Juvenile idiopathic arthritis (JIA) is the most common rheumatic disease in childhood, affecting more than 300,000 children. JIA differs from adult forms of arthritis in a number of important ways that add to the challenges of management.1,2
Children with JIA have fewer comorbidities than adults with rheumatic diseases, and they have better responses to therapies; however, their musculoskeletal structure is continually growing and changing, requiring special care in administering injectable therapies. JIA develops in girls at twice the rate of boys, particularly the oligoarticular type, involving inflammation of multiple joints, and the special emotional and developmental needs of these patients should be taken into account when devising treatment strategies.2,3 Because JIA is a chronic condition often requiring long-term treatment, adherence is a major issue among children and adolescents, who are both more forgetful and more resistant to receiving therapy.

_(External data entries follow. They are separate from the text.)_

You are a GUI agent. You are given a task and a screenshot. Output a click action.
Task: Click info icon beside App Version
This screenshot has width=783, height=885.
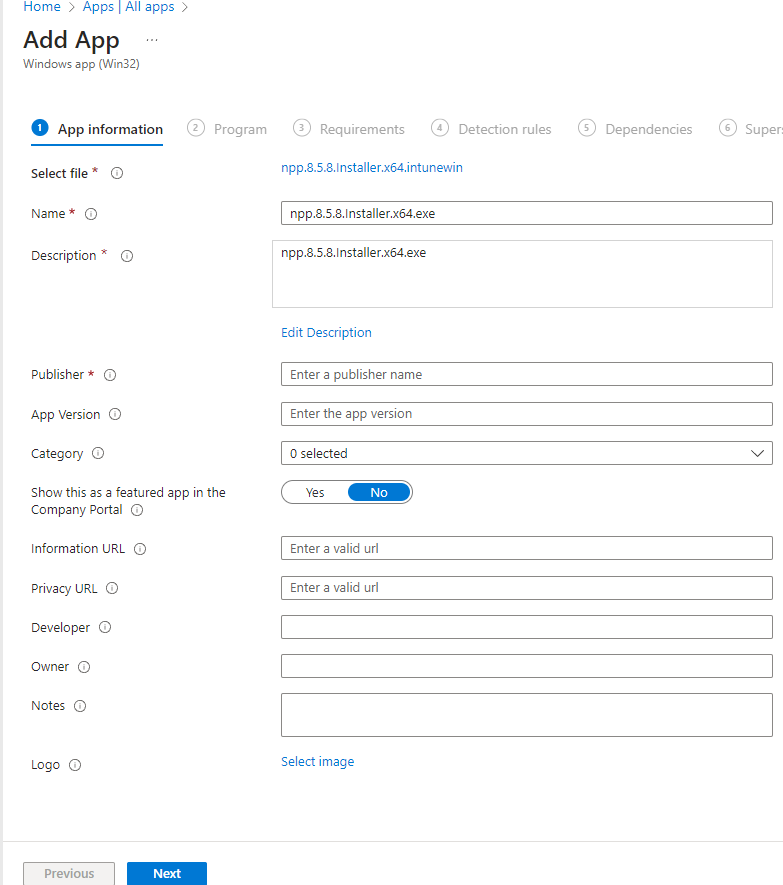point(115,414)
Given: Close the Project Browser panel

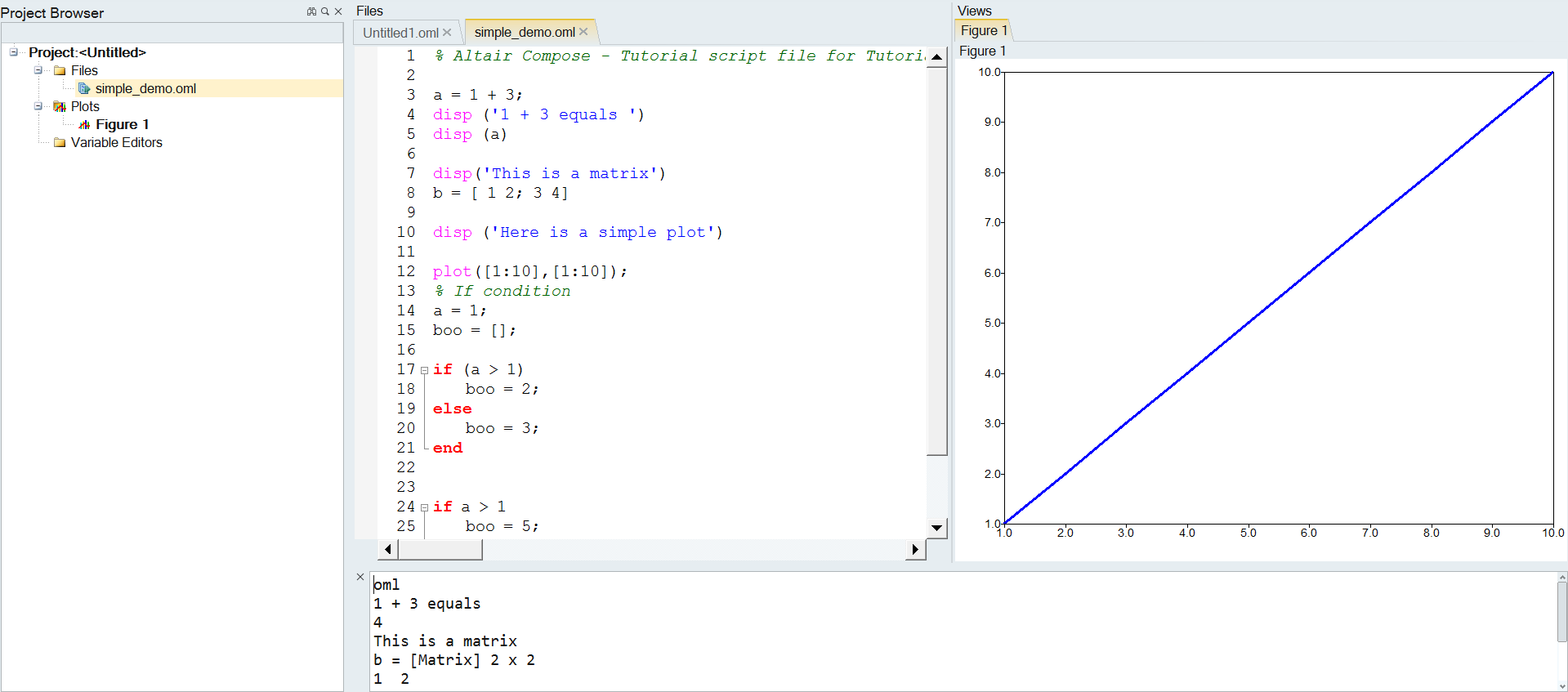Looking at the screenshot, I should click(x=338, y=11).
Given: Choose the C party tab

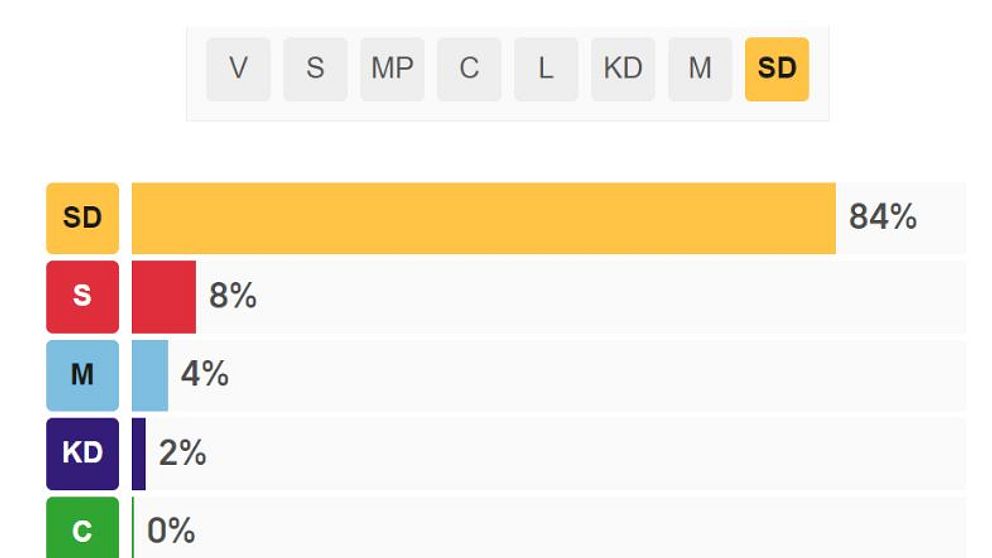Looking at the screenshot, I should [469, 69].
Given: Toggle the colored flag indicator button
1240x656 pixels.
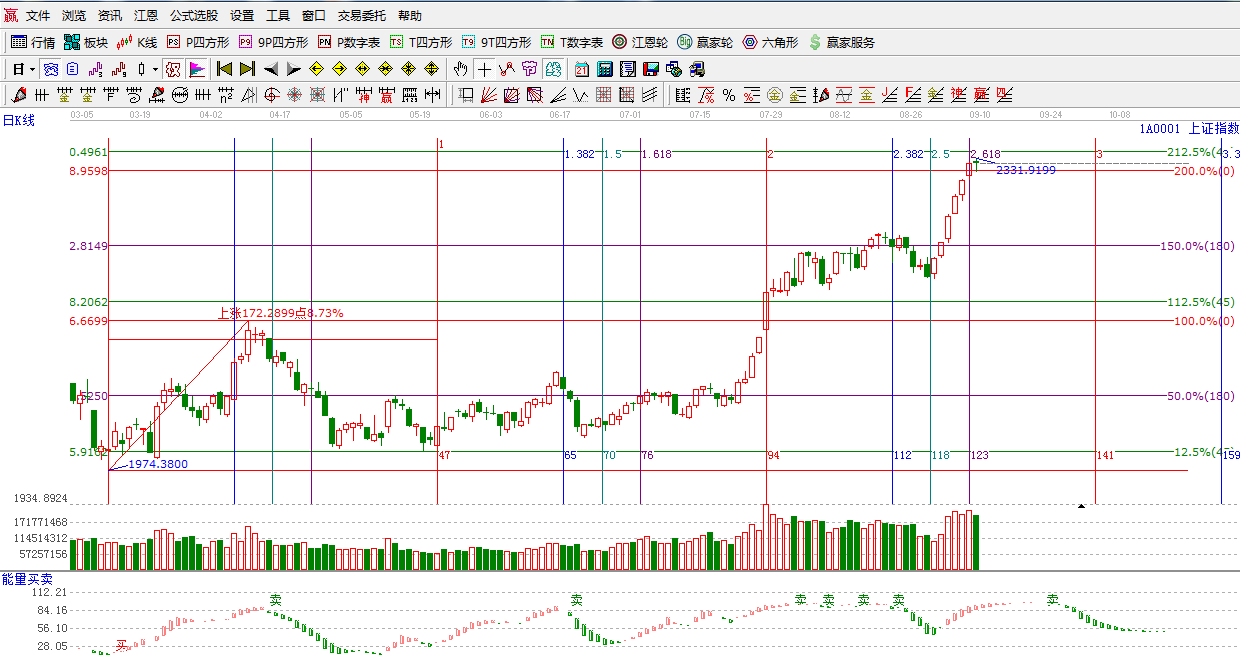Looking at the screenshot, I should [197, 69].
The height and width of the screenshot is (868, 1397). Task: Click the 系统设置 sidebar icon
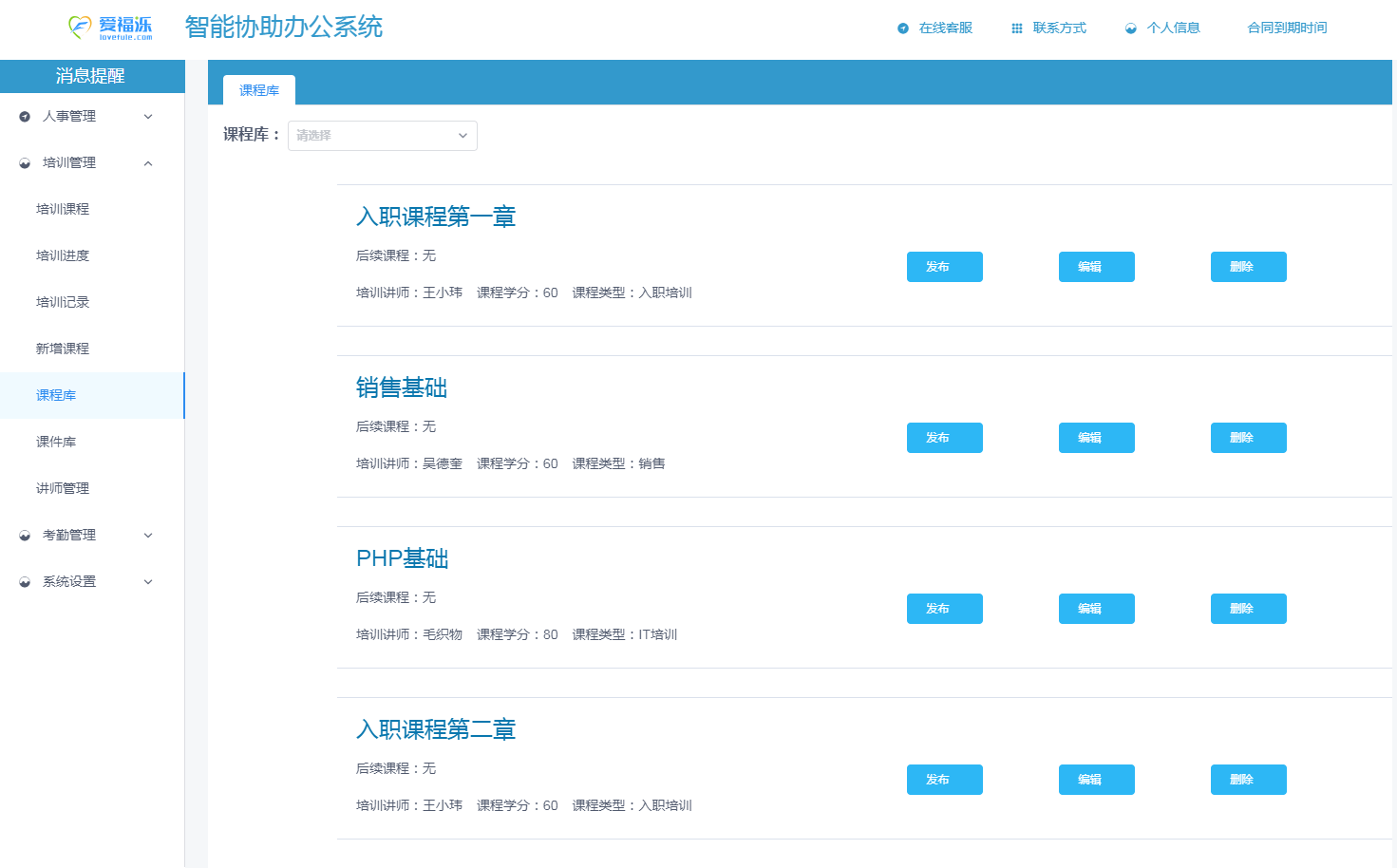[x=22, y=581]
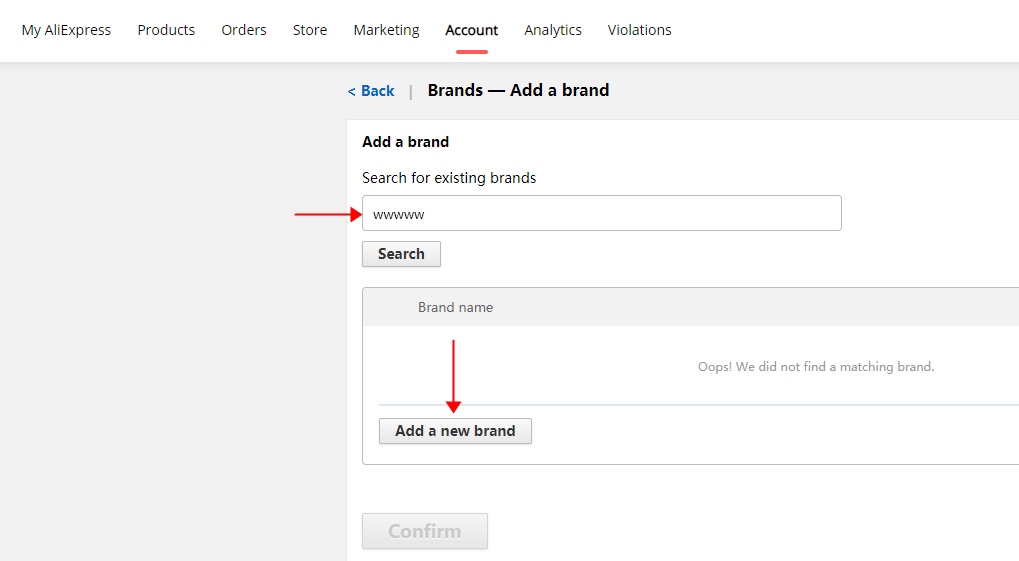
Task: Select the active Account tab
Action: [472, 30]
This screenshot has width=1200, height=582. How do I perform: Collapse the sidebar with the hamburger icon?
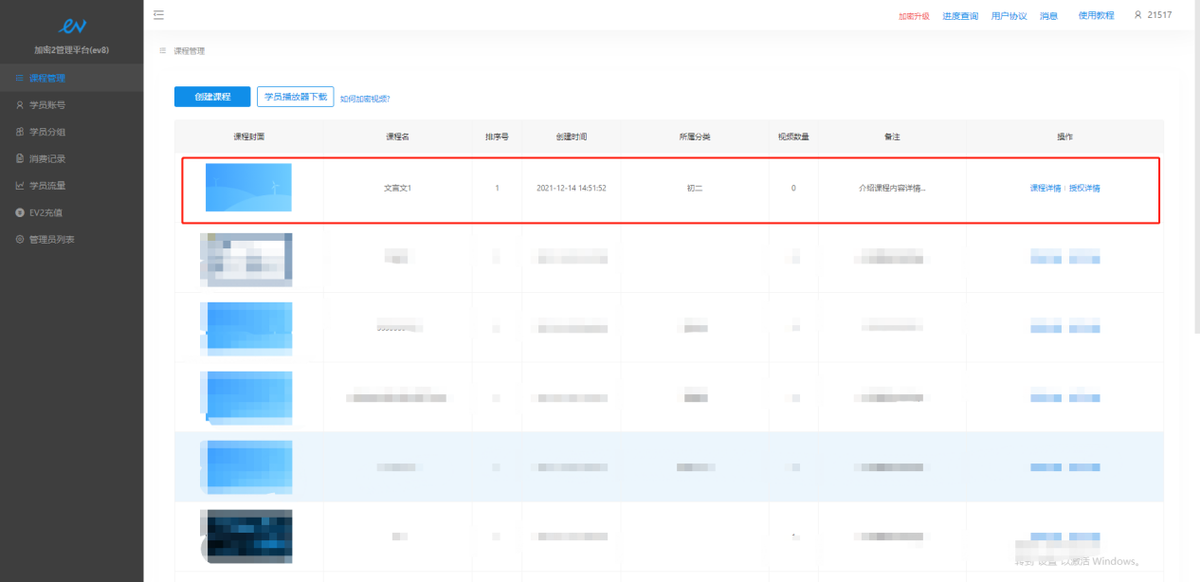click(x=159, y=15)
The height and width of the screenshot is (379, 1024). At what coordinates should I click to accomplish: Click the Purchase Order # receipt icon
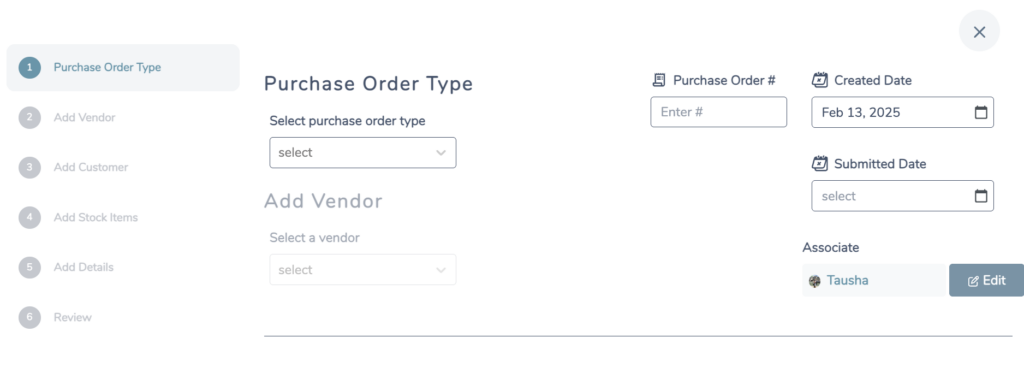click(659, 80)
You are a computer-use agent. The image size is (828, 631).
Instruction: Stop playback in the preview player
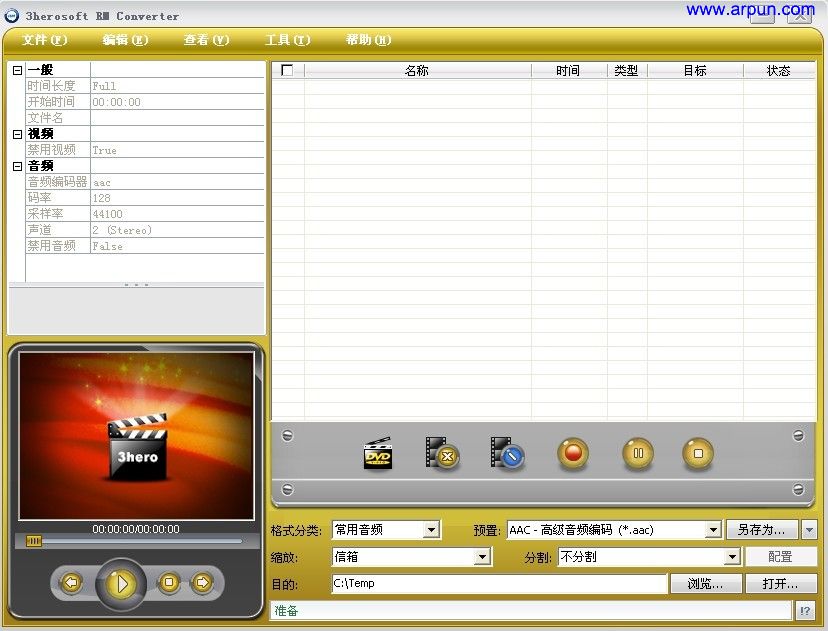[168, 583]
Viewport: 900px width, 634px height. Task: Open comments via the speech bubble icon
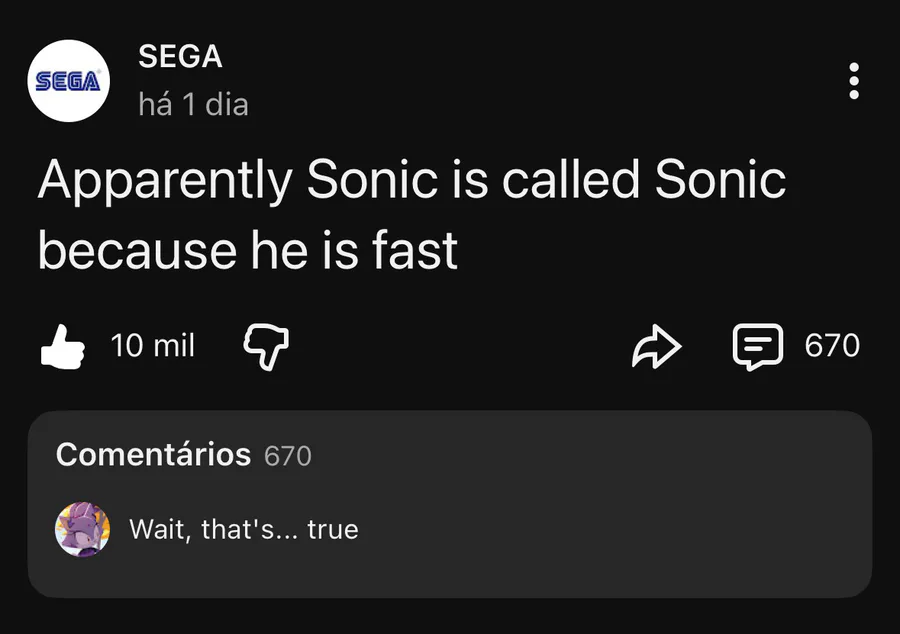click(759, 346)
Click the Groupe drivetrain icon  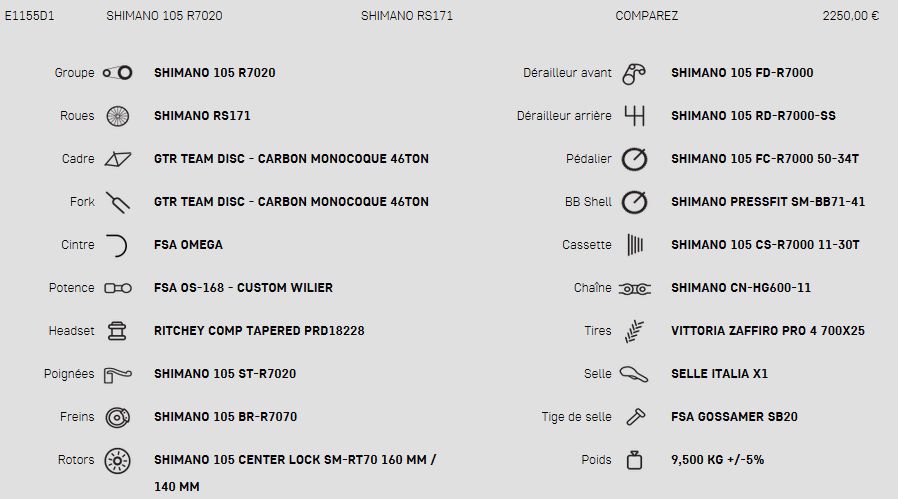(x=117, y=73)
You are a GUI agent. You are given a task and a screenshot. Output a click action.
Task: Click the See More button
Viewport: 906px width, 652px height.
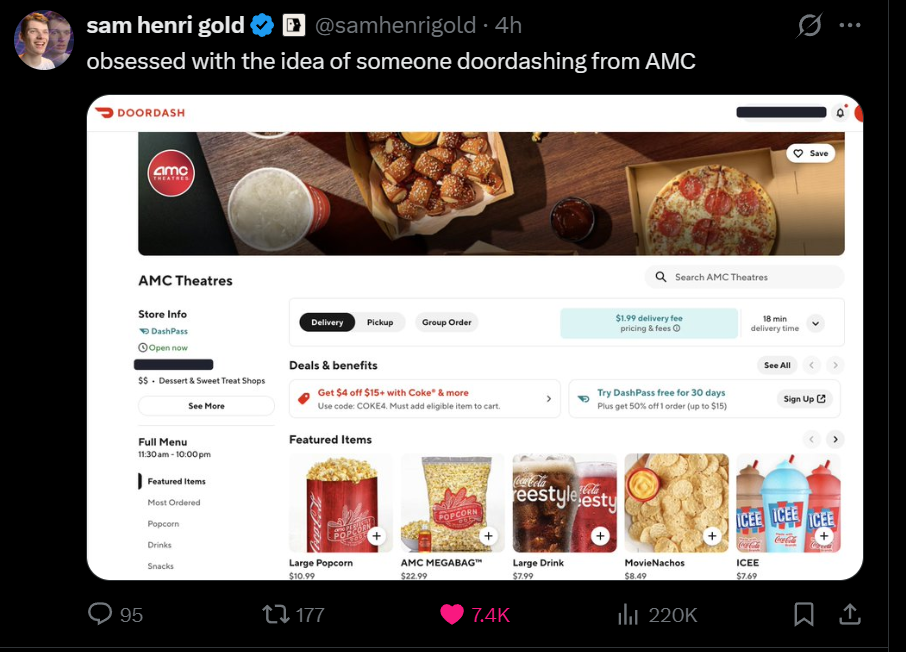(x=206, y=406)
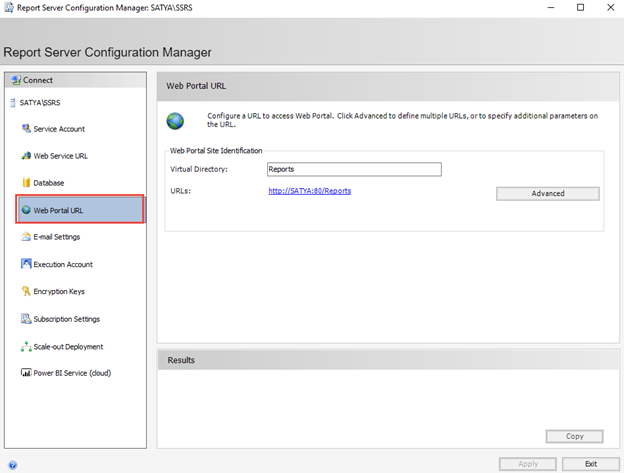The image size is (624, 473).
Task: Open Advanced URL settings
Action: pos(547,193)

A 2013 article by Philip J. Kahn, MD, of the New York University School of Medicine, Division of Pediatric Rheumatology, laid out 8 distinct subgroups of JIA onset (including most commonly, extended-oligoarticular JIA, psoriatic arthritis, enthesitis-related arthritis, and undifferentiated arthritis) that occur before age 16 with a duration of at least 6 weeks and no apparent cause.2
For most adolescents with JIA, the disease is likely to progress into adulthood and, if not treated effectively early on, can produce significant physical disability and impairment to educational, psychosocial, and physical development in later life.4,5 Technological advances can be helpful in JIA and are particularly well suited to younger people in general, who are more comfortable with device technologies and more likely to adopt them.
Studies have indicated that musculoskeletal ultrasound (MSUS) can be useful in monitoring disease progression of JIA and in needle guidance for injectable therapies; however, the full role of MSUS in JIA has not been established.
Synovial inflammation is generally present for long periods of time in JIA, which leads to cartilage and bone damage that impair daily function and quality of life.3 Several literature reviews have indicated that MSUS imaging helps distinguish joint synovitis from tenosynovitis, and may help detect enthesitis as well as bone and cartilage and erosions in children.3,6,7
Magni-Manzoni and colleagues7 found that young patients determined to be in remission still had a high frequency of subclinical synovitis detected on magnetic resonance imaging (MRI) and ultrasound, but noted that “more information from healthy children is needed to enable differentiation of the bone and cartilage abnormalities that reflect damage from those that are part of normal development using MRI or ultrasonography.”
As an image-guidance tool for intra-articular corticosteroid injections, MSUS can be invaluable to rheumatologists, both in the detection of inflammation requiring treatment and in needle placement to optimize therapeutic value.4 Most pediatric rheumatologists are not experienced in performing ultrasound, however, limiting its use in current practice.4,8 The changing anatomies of children and adolescents also pose challenges to differentiating JIA pathophysiology from natural growth patterns, leading Lanni and colleagues to conclude that, “a thorough knowledge of ultrasound anatomy of joints in growing children is necessary to interpret ultrasound findings in JIA patients.”9
Devices and Apps
Increasingly, researchers have looked to interactive devices to improve management of JIA. A group of investigators from the United Kingdom reported recently on a smartphone app (called the JIApp), designed to “minimize the impact of JIA on the physical and psychosocial well-being and development of young people.”8
In phase 1 of development, the team analyzed a number of health management behaviors that could be readily tracked by smartphone and, with input from patients with JIA and healthcare providers, they determined which features would best support adhering with therapy and coping with JIA symptoms while collecting the most informative data. In phase 2, they consulted with the same groups for protocols to implement the app into clinical practice.